WORK REQUIRED.
When you reach the line that contains "This screenshot has", give it back exactly along with each line after it to the end of the entries; skip any pictures.

PROVIDED MATERIAL.
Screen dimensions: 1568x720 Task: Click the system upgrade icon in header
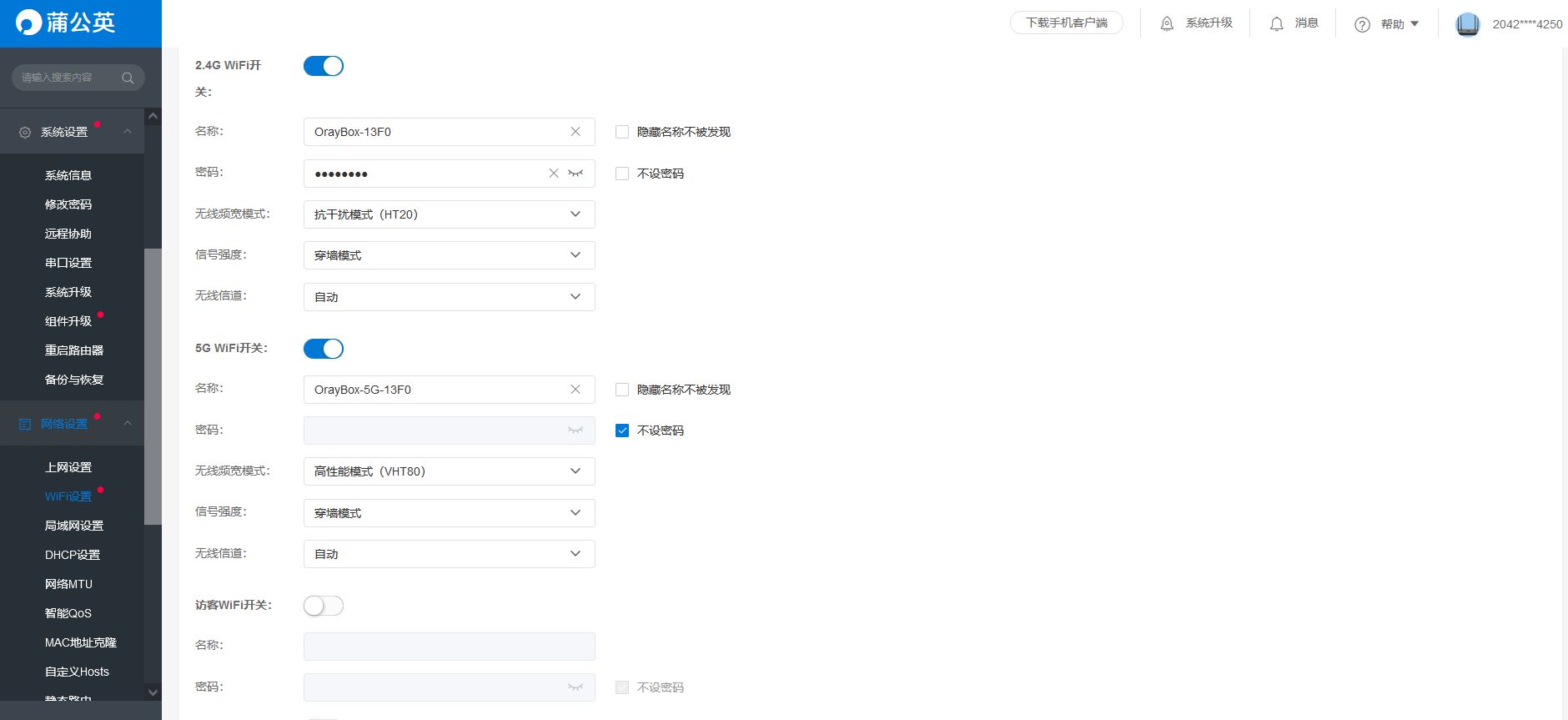[1167, 24]
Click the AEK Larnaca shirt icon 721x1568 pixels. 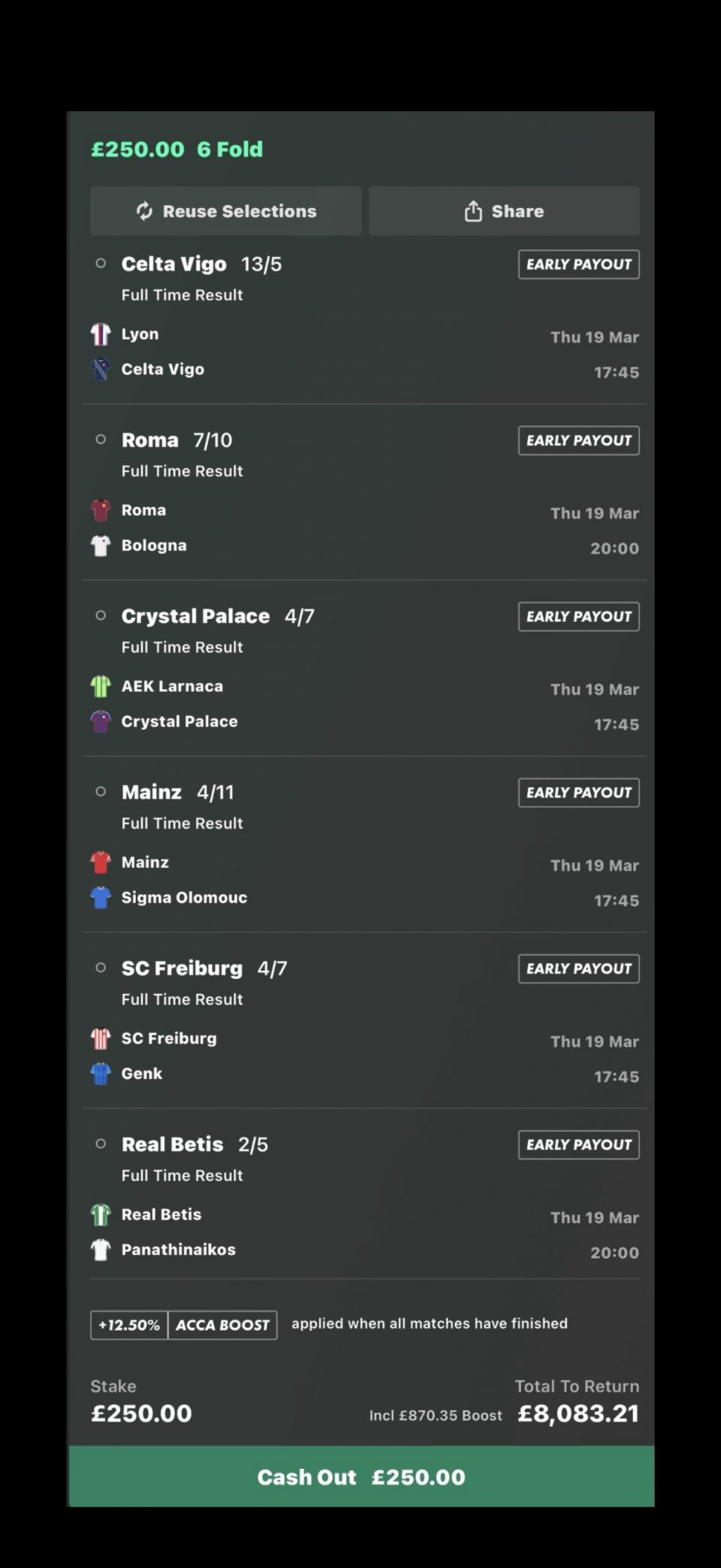point(101,686)
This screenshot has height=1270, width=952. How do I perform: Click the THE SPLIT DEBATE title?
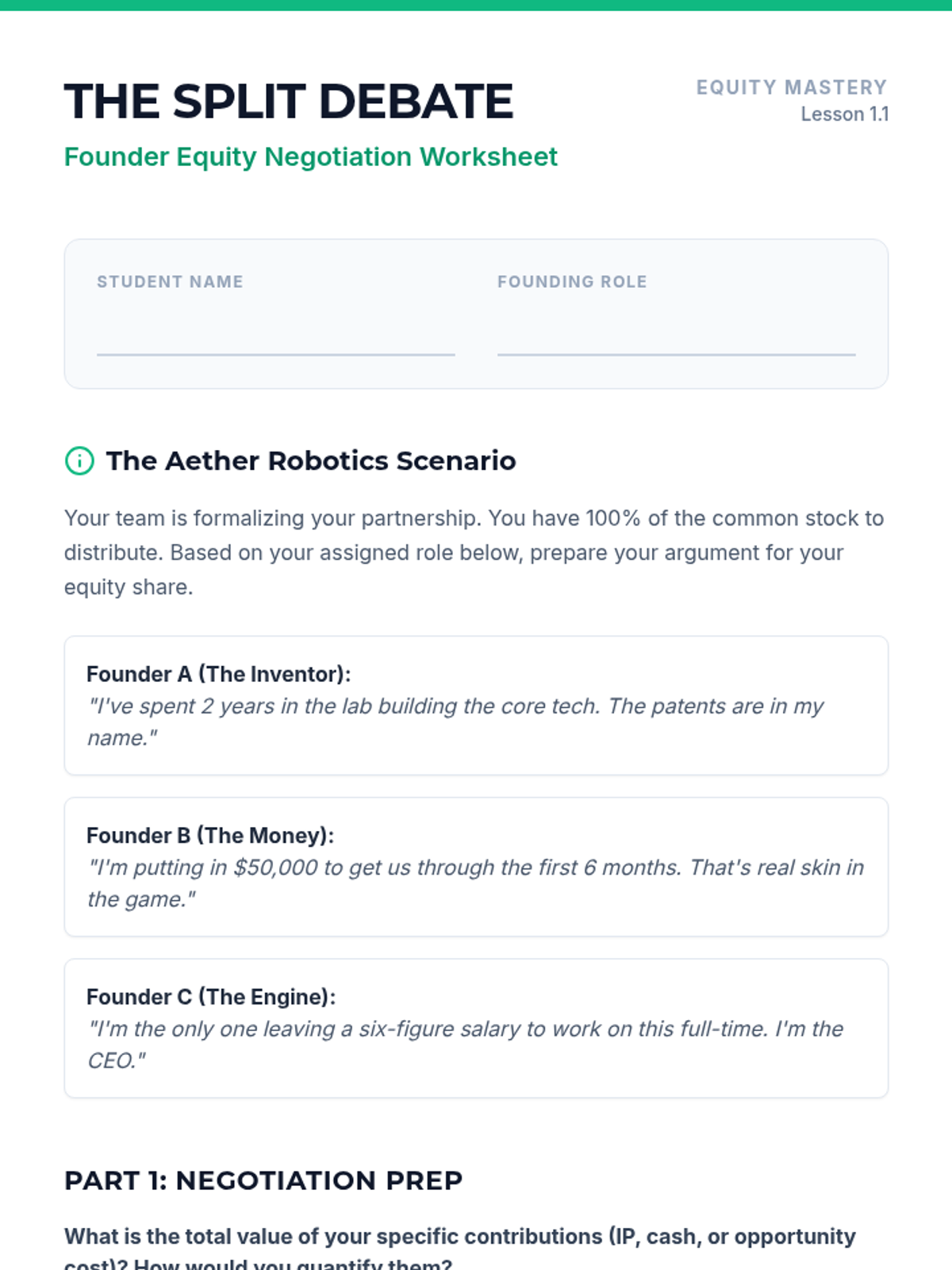pos(289,102)
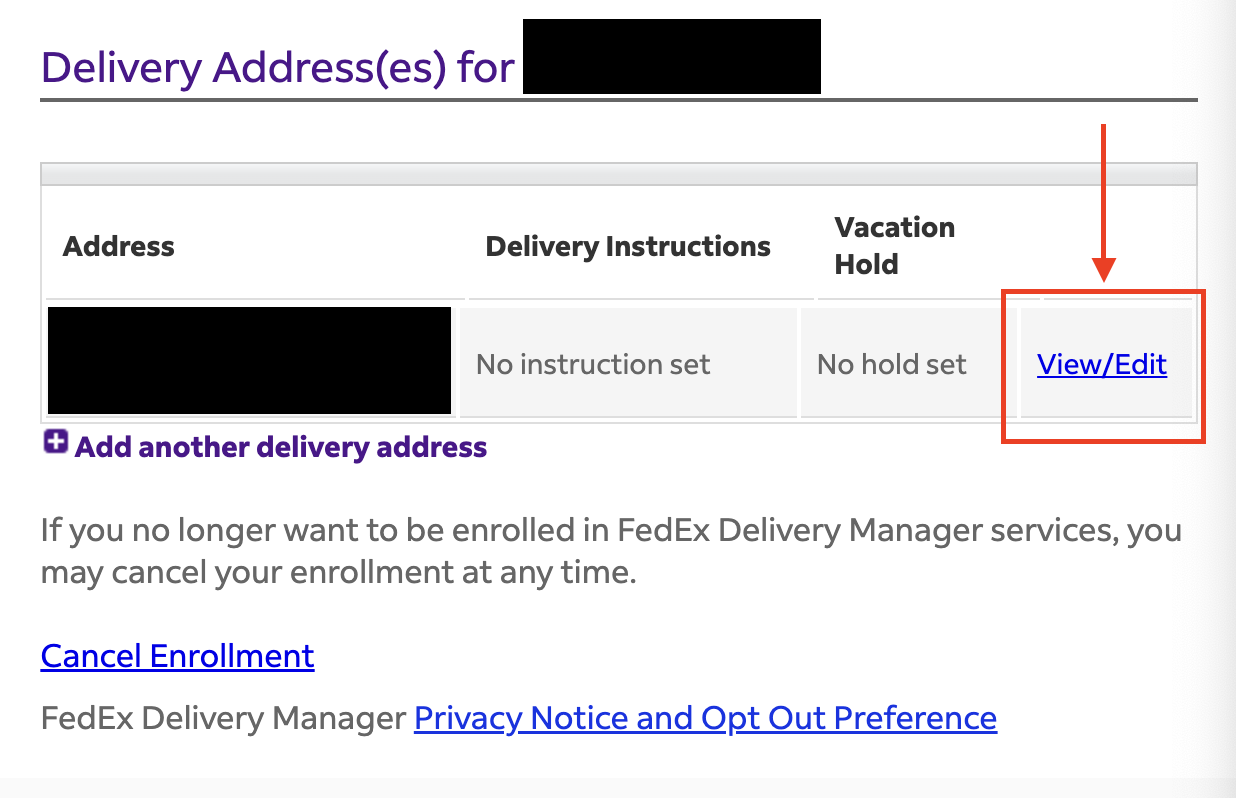Click the Cancel Enrollment link
Image resolution: width=1236 pixels, height=798 pixels.
(x=178, y=656)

ANSWER BOX.
This screenshot has height=1270, width=952. How do I perform: Click the THE SPLIT DEBATE title?
pos(289,102)
Click the Cancel Enrollment link
Image resolution: width=1236 pixels, height=798 pixels.
(x=178, y=656)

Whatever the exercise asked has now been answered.